### Recorded data
....

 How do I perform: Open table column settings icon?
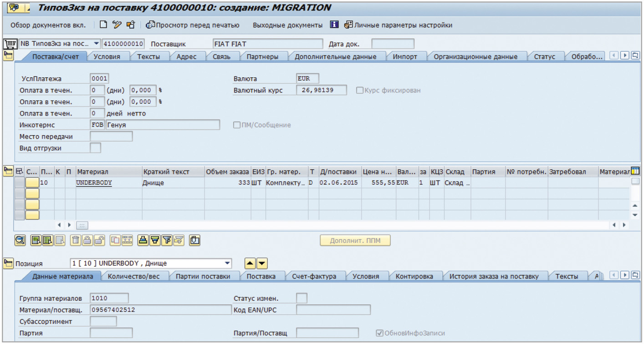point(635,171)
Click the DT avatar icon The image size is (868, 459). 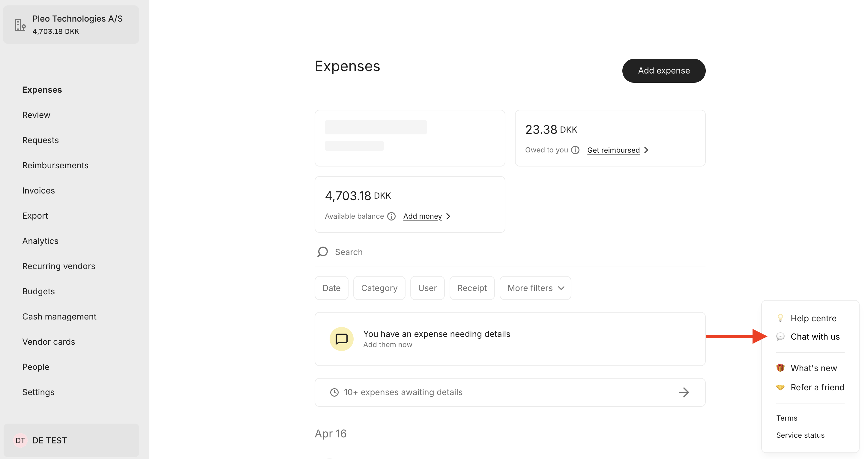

....

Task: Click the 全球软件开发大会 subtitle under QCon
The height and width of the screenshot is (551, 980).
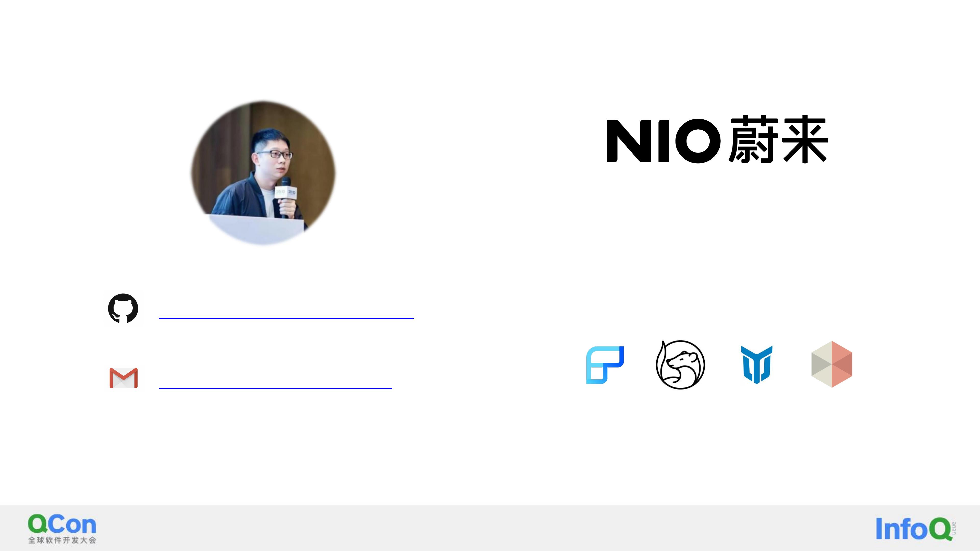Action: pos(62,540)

....

Above are records; write out the lines from the one with "How do I perform: Open" down to the one with "Click the DT", exactly, leaving the pictures out.

### Exercise solution
 How do I perform: Open table column settings icon?
point(635,171)
Click the DT avatar icon The image size is (868, 459). 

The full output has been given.